Patchwork und Co: Ausweitung der Familienzone

Zwei Väter, drei Mütter und vier Kinder: In dieser Familie ist alles etwas ungewöhnlich. In den Urlaub fahren trotzdem alle zusammen

Der Höhepunkt des Urlaubs ist der Abend auf dem Dorffest: Die ganze Familie gemeinsam an einem Tisch unter Bäumen, irgendwo in der Provence. Sie lachen, essen und trinken, später tanzen sie noch mit den Dorfbewohnern um einen Brunnen. Mehr Idylle gibt's nur in der Werbung. Auf dem Tisch steht ein Schild mit der Aufschrift „Familie Wenniger“. Und irgendwie sind sie das auch: eine Familie. Nur dass man hier mit der Vorstellung der klassischen Kleinfamilie nicht besonders weit kommt.

Hannah hat eine "erweiterte Elterngruppe"

Manchmal gerät Paul Wenniger, 48, der eigentlich anders heißt, sogar selbst ins Schleudern.
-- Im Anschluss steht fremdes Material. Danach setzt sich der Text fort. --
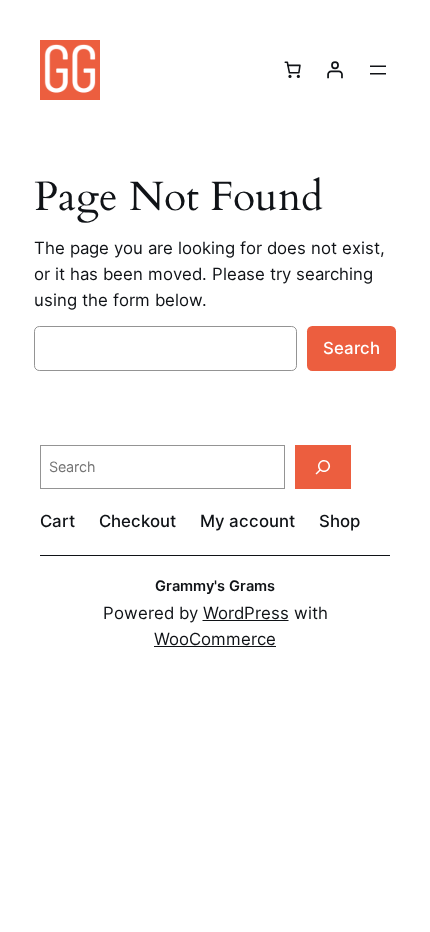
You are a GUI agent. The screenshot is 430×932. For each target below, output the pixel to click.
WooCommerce (215, 639)
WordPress (246, 613)
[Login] (335, 70)
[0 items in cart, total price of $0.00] (293, 70)
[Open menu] (378, 70)
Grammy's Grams (215, 586)
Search (351, 348)
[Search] (323, 466)
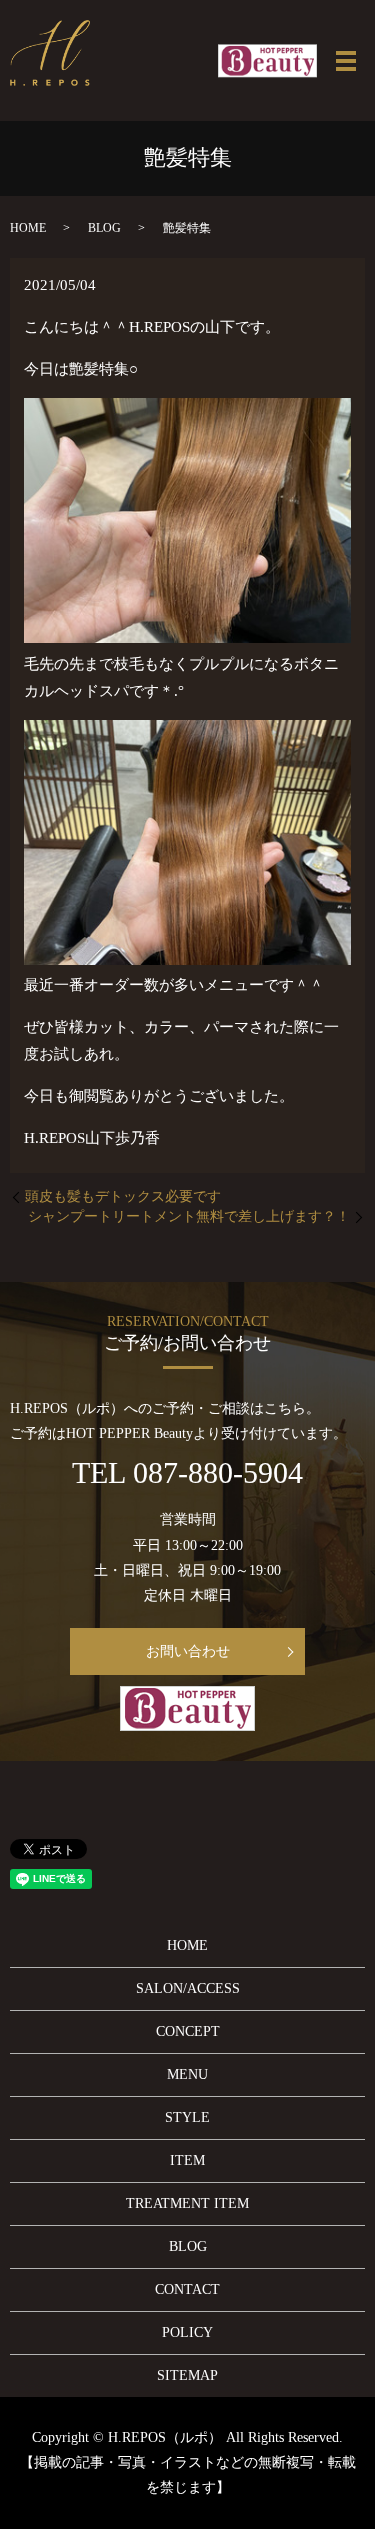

Wenn man ihn fragt, wie viele Kinder er hat, sagt er mal zwei, mal drei und auch mal vier. Es ist kompliziert. Mit seiner Frau Franziska hat er zwei gemeinsame Kinder, den siebenjährigen Henri und die vierjährige Tilda. Aber die neunjährige Hannah ist eben auch noch da. Seitdem sie eineinhalb ist, lebt sie jeweils die halbe Woche bei ihm und Franziska, ihrer Mutter. In gewisser Weise war Hannah also das erste Kind für Wenniger. Und irgendwie fühlt er sich auch wie ihr Vater. Aber kann man das so sagen? Sie hat ja schon einen Vater, nämlich Jan, Franziskas Ex-Mann. Aber „Stieftochter“, das hört sich auch nicht richtig an. Wenniger findet, dass Hannah einfach eine „erweiterte Elterngruppe“ hat. Und das trifft wohl auch auf Lena zu, deren Namen wir wie die aller anderen Kinder für diese Geschichte geändert haben. Damit die sich möglichst frei erzählen lässt, werden auch die Erwachsenen nur mit ihren Vornamen genannt.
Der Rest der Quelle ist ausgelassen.